En revanche, sur l’application du droit commun des contrats, le juge affirme que les conditions générales de Vueling constituent un contrat d’adhésion. A ce titre, l’article 1171 du Code civil énonce que “dans un contrat d’adhésion, toute clause non négociable, déterminée à l’avance par l’une des parties, qui crée un déséquilibre significatif entre les droits et obligations des parties au contrat est réputée non écrite” ce qui est le cas en espèce. 

Le déséquilibre significatif entre les droits et obligations des parties est constitué à deux niveaux. 

  • En premier lieu, le déséquilibre est caractérisé dès lors que Vueling entrave la possibilité pour les passagers de confier immédiatement le recouvrement de leur indemnité à un mandataire estimé plus compétent qu’eux pour défendre leurs intérêts car ceux-ci sont plus familiarisés avec ce genre de procédure.

  • En second lieu, la succession d’interlocuteurs et de réclamations fragilise la position des passagers par rapport à la compagnie aérienne renforçant le déséquilibre.

Ainsi, dans le jugement SAS RETARVOL c/ SA VUELING AIRLINES, le Tribunal de commerce de Paris a jugé que la clause de la compagnie Vueling crée un déséquilibre significatif entre les droits et les obligations des parties.

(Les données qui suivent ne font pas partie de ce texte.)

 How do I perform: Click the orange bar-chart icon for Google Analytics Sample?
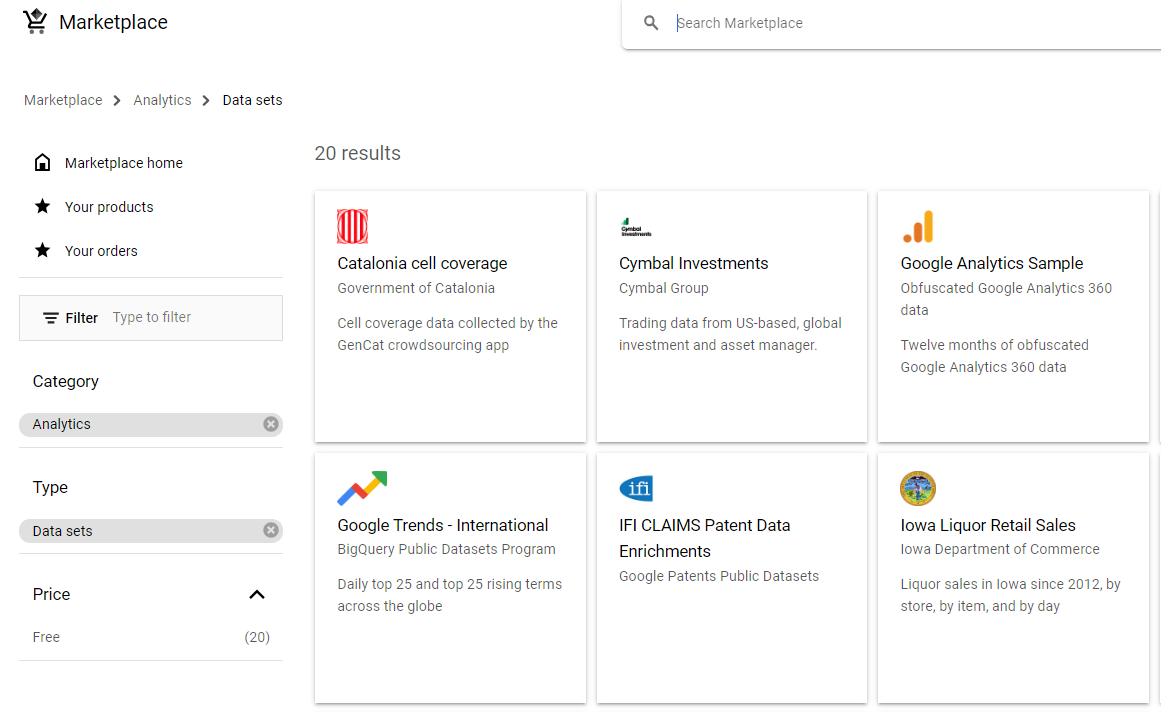tap(918, 226)
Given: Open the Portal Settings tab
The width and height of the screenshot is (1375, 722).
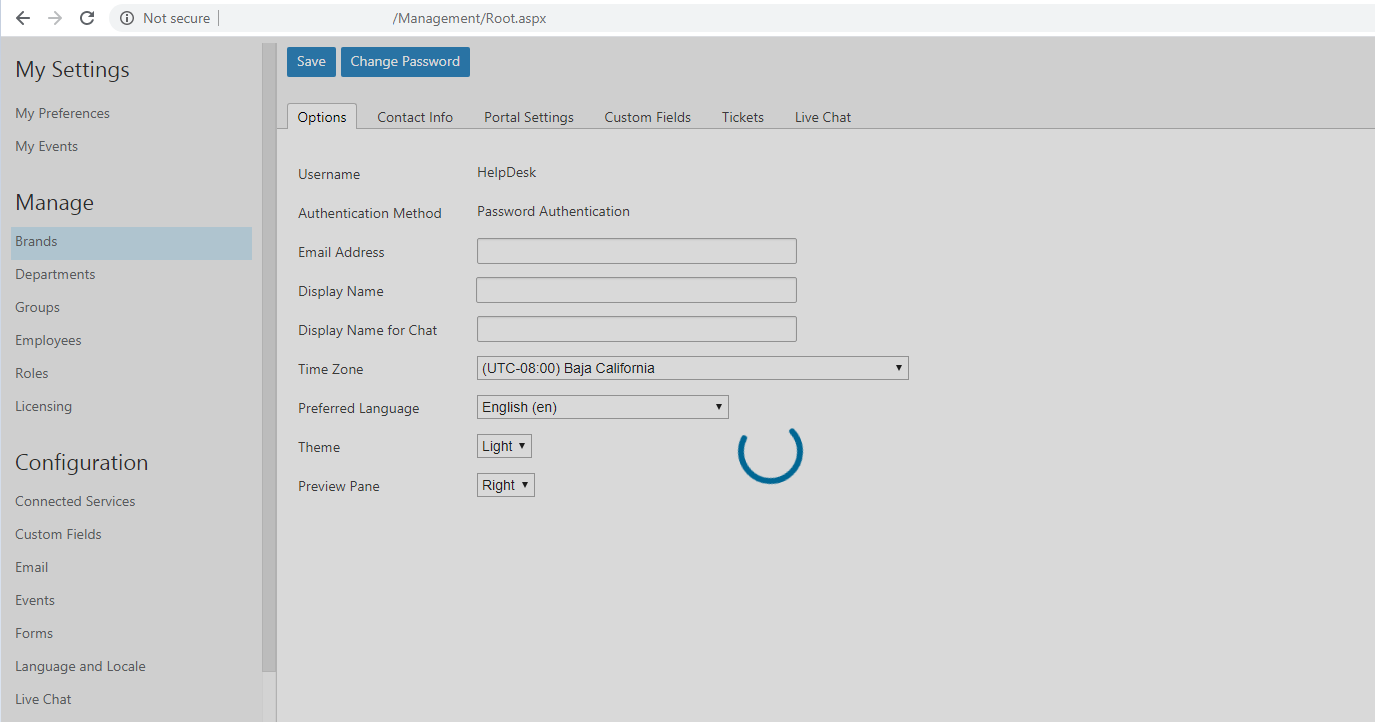Looking at the screenshot, I should coord(529,117).
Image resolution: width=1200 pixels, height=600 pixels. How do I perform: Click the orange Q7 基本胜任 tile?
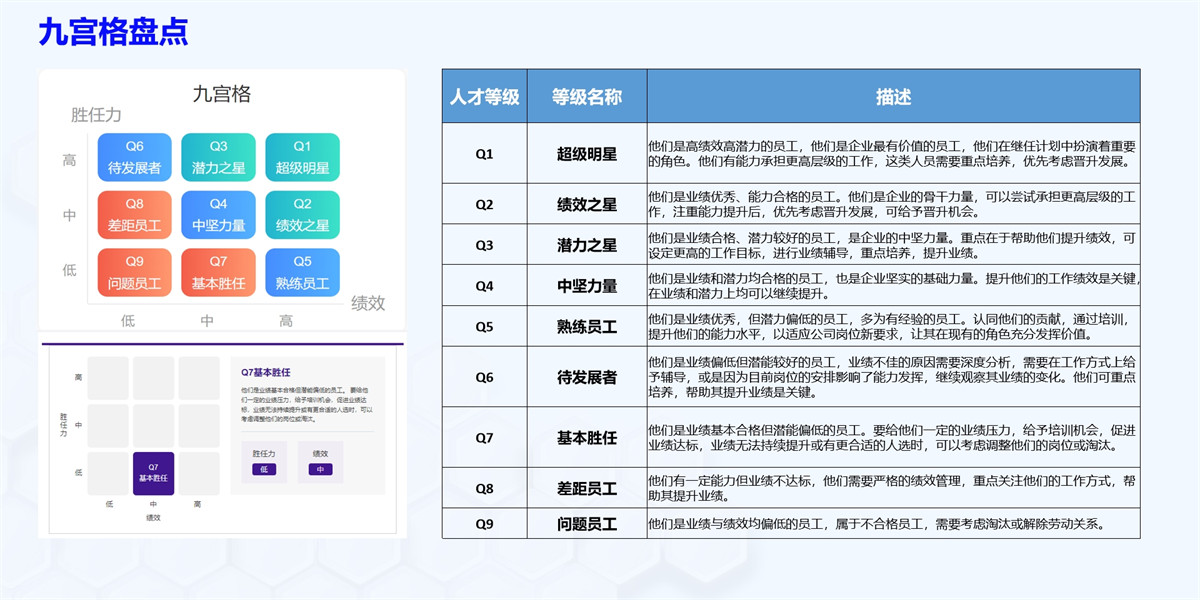[218, 273]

Et cela en ce sens qu’elle impose aux passagers de présenter leur demande d’indemnisation directement et d’attendre un délai avant de recourir à un tiers. 

La clause est donc réputée non écrite et ne peut pas être opposée ni à RetardVol, ni aux passagers. 

Le juge condamnera la société Vueling à procéder au traitement des dossiers antérieurs à la suppression de la clause et à verser les indemnisations dues

La compagnie aérienne Vueling n’a pas fait appel de ladite décision.

Il convient aujourd’hui de communiquer sur ce litige dès lors que des centaines de dossiers sont encore bloqués et attendent d’être instruits par la compagnie Vueling. En effet, malgré cette décision positive, encore près de 200 passagers sont dans l’attente de leur indemnisation, certains désespèrent même de recevoir un jour le remboursement de leurs billets annulés suite au Covid. En rendant publique cette information en ce jour, RetardVol cherche à assurer la transparence et à faciliter le processus pour les passagers concernés, en les aidant à obtenir rapidement les réparations auxquelles ils ont droit en vertu du Règlement.

De plus, la jurisprudence RETARDVOL a été confirmée par la Cour de Justice de l’Union Européenne. Dans l’affaire, CJUE 29 févr. 2024, aff. C-11/23, Eventmedia Soluciones SL c/ Air Europa Líneas Aéreas, la Cour n’a pas manqué de souligner qu’aucune clause prohibant la cession des droits dont jouit le passager aérien à l’égard du transporteur aérien effectif ne peut être ajoutée dans un contrat de transport. Ceci met à nouveau en exergue le souhait qu’un passager soit libre d’effectuer un recours sans délai imposé et auprès d’un transporteur aérien, via un avocat ou en cédant sa créance auprès d’une société tierce comme RetardVol.